UnicodeDecodeError: 'utf-8' codec can't decode byte 0x80 in position 0: invalid start byte

1,903 views

Skip to first unread message

santosh.b...@gmail.com

unread,

Jul 18, 2020, 3:22:33 PM7/18/20

to Gensim

Hello, I just trained a word2vec model using the following code:

model = gensim.models.Word2Vec(corpus_sentences,

min_count= 1,

workers= 6,

size= 100,

window= 5,

iter = 50)

model.wv.save('word2vec_s100_w5_m1_i50_v2.bin')

It went through without any error.

Now, when I try to load it, I get an error:

model = gensim.models.KeyedVectors.load_word2vec_format(model_file, binary=True, unicode_errors='ignore')

2020-07-18 21:17:45,143 : INFO : loading projection weights from /media/santoshbs/GanWD3T/pCloud/2-Gan-Own/27-Gan-NamedEntity/compustat/word2vec/out/word2vec_s100_w5_m1_i50_v2.bin

Traceback (most recent call last):

File "<ipython-input-7-7e63ae0c5d11>", line 1, in <module>

model = gensim.models.KeyedVectors.load_word2vec_format(model_file, binary=True, unicode_errors='ignore')

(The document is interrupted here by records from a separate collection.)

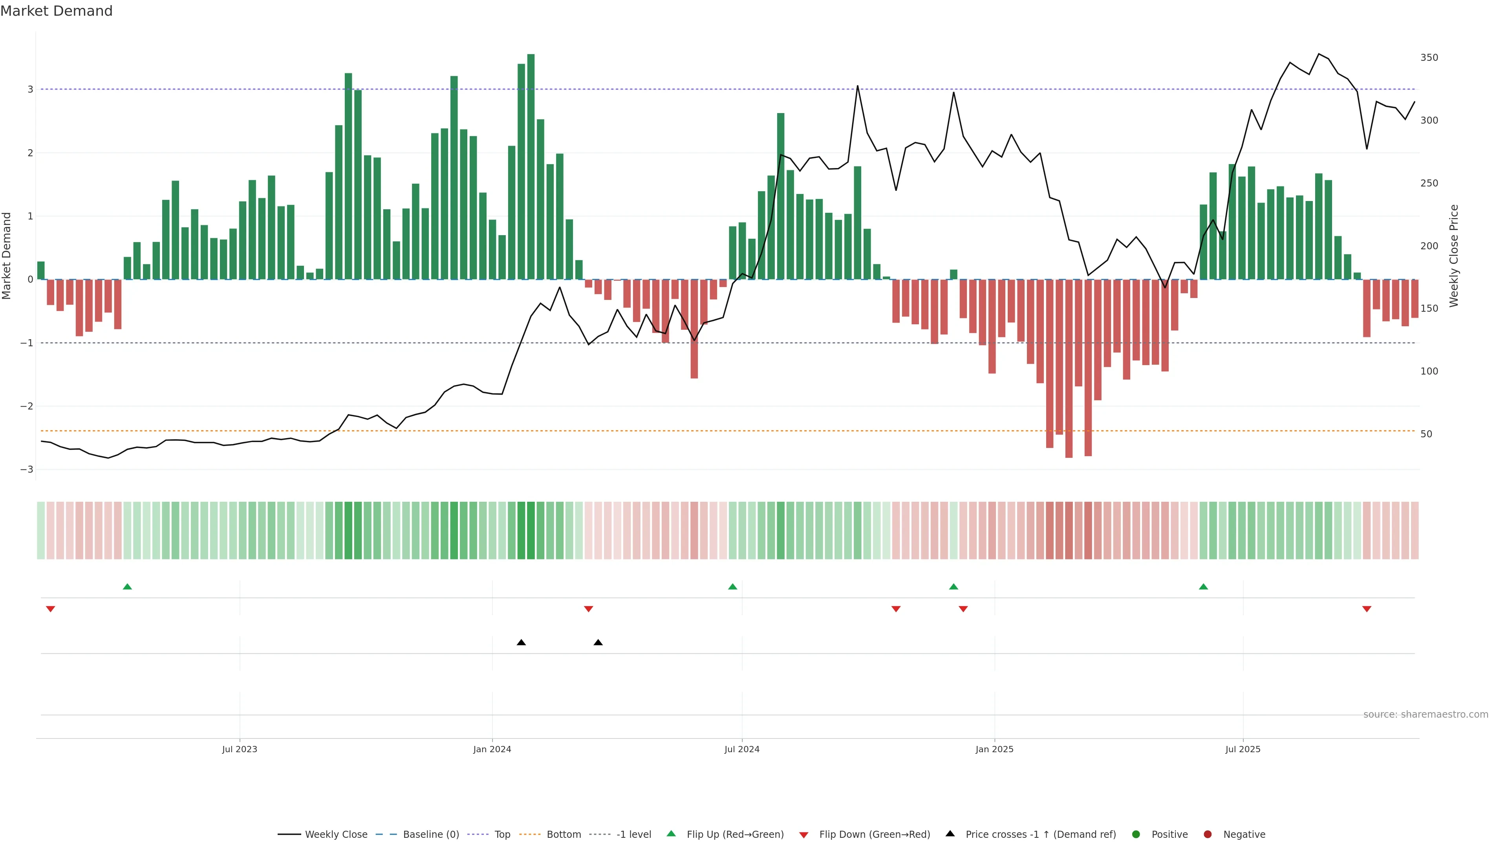Click the first black triangle marker after Jan 2024
The image size is (1508, 848).
coord(521,643)
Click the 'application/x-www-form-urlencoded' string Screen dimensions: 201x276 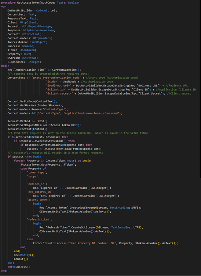(x=92, y=113)
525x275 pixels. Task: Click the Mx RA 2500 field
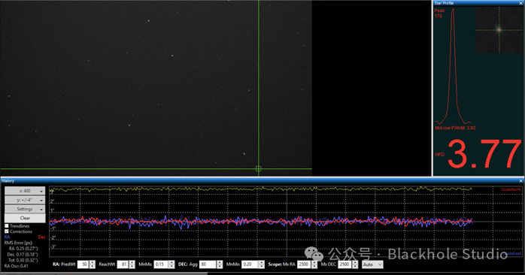pos(304,264)
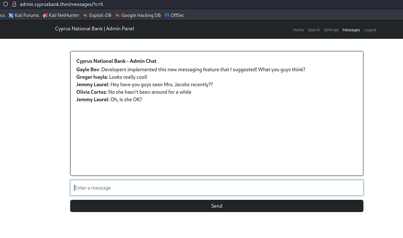Click the tracking protection shield icon
The height and width of the screenshot is (238, 403).
[x=5, y=4]
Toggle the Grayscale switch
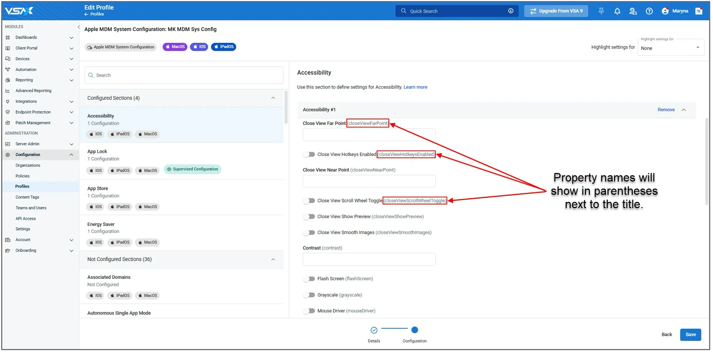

File "/anaconda3/envs/env_spacy/lib/python3.7/site-packages/gensim/models/keyedvectors.py", line 1549, in load_word2vec_format

limit=limit, datatype=datatype)

File "/anaconda3/envs/env_spacy/lib/python3.7/site-packages/gensim/models/utils_any2vec.py", line 276, in _load_word2vec_format

header = utils.to_unicode(fin.readline(), encoding=encoding)

File "/anaconda3/envs/env_spacy/lib/python3.7/site-packages/gensim/utils.py", line 368, in any2unicode

return unicode(text, encoding, errors=errors)

UnicodeDecodeError: 'utf-8' codec can't decode byte 0x80 in position 0: invalid start byte

Request your help on solving this issue.

Thanks and regards
sbs

Gordon Mohr

unread,

Jul 19, 2020, 12:44:35 PM7/19/20

to Gensim

If you save a model using the gensim native `.save()`, it should be loaded using the gensim native `.load()` on the same class as was saved. (The `.load_word2vec_format()` method is for loading plain vector sets in another format, as if saved by `.save_word2vec_format()` or from other non-gensim tools.)

So try:

w2v_model = gensim.models.Word2Vec.load(model_file)

And if you just want the word-vectors....

kv_model = model.wv

(And if you only wanted to save the word-vectors, you could initially have just saved `w2v_model.wv.save(FILENAME)` then loaded `kv_model = KeyedVectors.load(FILENAME)`.)